Start of Given data
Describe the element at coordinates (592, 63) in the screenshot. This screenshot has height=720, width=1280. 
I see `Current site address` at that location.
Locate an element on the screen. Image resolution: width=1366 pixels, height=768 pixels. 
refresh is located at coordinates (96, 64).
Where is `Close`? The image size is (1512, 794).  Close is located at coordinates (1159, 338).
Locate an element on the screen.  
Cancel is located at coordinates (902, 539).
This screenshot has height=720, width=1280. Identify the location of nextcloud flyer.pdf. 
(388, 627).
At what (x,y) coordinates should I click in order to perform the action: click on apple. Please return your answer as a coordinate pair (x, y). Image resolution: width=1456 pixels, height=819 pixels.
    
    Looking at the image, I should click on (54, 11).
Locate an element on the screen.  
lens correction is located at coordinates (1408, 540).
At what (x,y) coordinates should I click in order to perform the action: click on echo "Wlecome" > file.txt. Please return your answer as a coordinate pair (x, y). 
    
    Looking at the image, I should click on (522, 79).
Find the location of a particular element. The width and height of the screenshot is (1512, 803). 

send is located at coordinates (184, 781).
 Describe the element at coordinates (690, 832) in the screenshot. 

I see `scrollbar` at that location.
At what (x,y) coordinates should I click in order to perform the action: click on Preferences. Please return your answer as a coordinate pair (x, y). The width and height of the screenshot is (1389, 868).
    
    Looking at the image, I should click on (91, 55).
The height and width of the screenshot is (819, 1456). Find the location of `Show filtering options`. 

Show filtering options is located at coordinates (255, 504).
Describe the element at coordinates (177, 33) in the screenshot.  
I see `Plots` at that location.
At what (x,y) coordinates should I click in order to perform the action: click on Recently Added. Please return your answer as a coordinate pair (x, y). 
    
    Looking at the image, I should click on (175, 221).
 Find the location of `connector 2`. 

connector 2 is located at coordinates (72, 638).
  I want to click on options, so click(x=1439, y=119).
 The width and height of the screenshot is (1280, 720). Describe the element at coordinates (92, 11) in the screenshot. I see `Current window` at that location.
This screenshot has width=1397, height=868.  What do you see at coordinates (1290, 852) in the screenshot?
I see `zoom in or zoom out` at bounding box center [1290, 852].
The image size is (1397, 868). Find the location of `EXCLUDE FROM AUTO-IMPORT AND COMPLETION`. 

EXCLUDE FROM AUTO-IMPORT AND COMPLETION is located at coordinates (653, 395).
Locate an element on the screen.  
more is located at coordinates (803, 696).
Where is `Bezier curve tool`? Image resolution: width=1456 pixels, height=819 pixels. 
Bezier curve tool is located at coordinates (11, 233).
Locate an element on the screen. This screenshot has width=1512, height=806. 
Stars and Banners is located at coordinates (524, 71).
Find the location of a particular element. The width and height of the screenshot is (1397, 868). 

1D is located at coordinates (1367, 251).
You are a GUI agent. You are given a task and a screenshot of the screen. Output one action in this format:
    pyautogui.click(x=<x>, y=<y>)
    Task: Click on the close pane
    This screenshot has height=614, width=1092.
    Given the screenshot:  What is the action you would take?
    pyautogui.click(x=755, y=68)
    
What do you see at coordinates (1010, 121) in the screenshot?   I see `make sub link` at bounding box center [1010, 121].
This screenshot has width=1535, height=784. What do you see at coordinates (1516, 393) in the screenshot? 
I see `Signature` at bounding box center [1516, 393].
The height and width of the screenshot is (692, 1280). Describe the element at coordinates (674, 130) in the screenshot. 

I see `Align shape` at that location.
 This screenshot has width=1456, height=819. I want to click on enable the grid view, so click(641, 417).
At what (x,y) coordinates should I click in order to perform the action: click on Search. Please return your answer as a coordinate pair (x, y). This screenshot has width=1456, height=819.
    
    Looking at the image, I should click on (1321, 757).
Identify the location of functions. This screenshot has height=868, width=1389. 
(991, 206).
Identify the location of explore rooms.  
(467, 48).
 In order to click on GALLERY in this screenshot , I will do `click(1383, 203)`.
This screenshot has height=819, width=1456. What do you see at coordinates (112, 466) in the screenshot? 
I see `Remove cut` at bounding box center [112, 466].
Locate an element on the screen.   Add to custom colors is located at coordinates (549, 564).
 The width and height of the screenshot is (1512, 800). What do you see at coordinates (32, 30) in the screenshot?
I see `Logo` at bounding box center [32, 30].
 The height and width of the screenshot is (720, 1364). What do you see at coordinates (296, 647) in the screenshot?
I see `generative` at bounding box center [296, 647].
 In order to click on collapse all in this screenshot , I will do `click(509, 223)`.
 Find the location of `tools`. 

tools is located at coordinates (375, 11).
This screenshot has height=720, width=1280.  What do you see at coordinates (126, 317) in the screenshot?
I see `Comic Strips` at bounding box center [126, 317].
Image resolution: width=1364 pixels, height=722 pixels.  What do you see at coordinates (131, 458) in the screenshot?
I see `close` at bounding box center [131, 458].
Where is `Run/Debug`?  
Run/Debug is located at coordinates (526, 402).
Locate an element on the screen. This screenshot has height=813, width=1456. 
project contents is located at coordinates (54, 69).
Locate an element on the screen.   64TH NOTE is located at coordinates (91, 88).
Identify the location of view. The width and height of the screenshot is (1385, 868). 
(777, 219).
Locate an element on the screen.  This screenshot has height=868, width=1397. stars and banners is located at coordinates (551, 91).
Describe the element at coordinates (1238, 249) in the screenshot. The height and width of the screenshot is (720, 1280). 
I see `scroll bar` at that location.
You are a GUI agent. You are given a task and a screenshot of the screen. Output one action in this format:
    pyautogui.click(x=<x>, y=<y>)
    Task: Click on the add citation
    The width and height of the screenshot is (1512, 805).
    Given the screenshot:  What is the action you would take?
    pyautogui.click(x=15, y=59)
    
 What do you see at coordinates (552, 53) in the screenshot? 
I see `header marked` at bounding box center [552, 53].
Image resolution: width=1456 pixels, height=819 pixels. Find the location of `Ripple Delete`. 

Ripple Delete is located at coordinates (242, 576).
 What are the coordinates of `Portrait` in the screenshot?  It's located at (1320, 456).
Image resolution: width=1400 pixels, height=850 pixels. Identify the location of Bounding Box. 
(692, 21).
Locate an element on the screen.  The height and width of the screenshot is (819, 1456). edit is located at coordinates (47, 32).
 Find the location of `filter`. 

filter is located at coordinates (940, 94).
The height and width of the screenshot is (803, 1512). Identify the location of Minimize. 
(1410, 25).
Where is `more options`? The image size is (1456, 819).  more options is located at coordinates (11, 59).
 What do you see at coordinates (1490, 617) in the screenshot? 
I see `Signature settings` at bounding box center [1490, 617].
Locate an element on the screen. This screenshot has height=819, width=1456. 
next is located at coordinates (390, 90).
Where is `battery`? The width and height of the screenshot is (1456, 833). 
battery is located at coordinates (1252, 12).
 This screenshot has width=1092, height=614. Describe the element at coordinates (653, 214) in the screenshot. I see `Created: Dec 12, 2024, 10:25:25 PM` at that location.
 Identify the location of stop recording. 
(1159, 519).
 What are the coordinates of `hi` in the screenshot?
End of Given data
* Problem requirements
Put the records into a JSON list of strings, beginning with the line that contains "is (1389, 868)." and continuing through the line that contains "Stars and Banners is located at coordinates (524, 71).", with one string per line and blank lines left out.

* Exercise response
[
  "At what (x,y) coordinates should I click in order to perform the action: click on Preferences. Please return your answer as a coordinate pair (x, y). The width and height of the screenshot is (1389, 868).",
  "    Looking at the image, I should click on (91, 55).",
  "The height and width of the screenshot is (819, 1456). Find the location of `Show filtering options`. ",
  "Show filtering options is located at coordinates (255, 504).",
  "Describe the element at coordinates (177, 33) in the screenshot.  ",
  "I see `Plots` at that location.",
  "At what (x,y) coordinates should I click in order to perform the action: click on Recently Added. Please return your answer as a coordinate pair (x, y). ",
  "    Looking at the image, I should click on (175, 221).",
  " Find the location of `connector 2`. ",
  "connector 2 is located at coordinates (72, 638).",
  "  I want to click on options, so click(x=1439, y=119).",
  " The width and height of the screenshot is (1280, 720). Describe the element at coordinates (92, 11) in the screenshot. I see `Current window` at that location.",
  "This screenshot has width=1397, height=868.  What do you see at coordinates (1290, 852) in the screenshot?",
  "I see `zoom in or zoom out` at bounding box center [1290, 852].",
  "The image size is (1397, 868). Find the location of `EXCLUDE FROM AUTO-IMPORT AND COMPLETION`. ",
  "EXCLUDE FROM AUTO-IMPORT AND COMPLETION is located at coordinates (653, 395).",
  "Locate an element on the screen.  ",
  "more is located at coordinates (803, 696).",
  "Where is `Bezier curve tool`? Image resolution: width=1456 pixels, height=819 pixels. ",
  "Bezier curve tool is located at coordinates (11, 233).",
  "Locate an element on the screen. This screenshot has width=1512, height=806. ",
  "Stars and Banners is located at coordinates (524, 71)."
]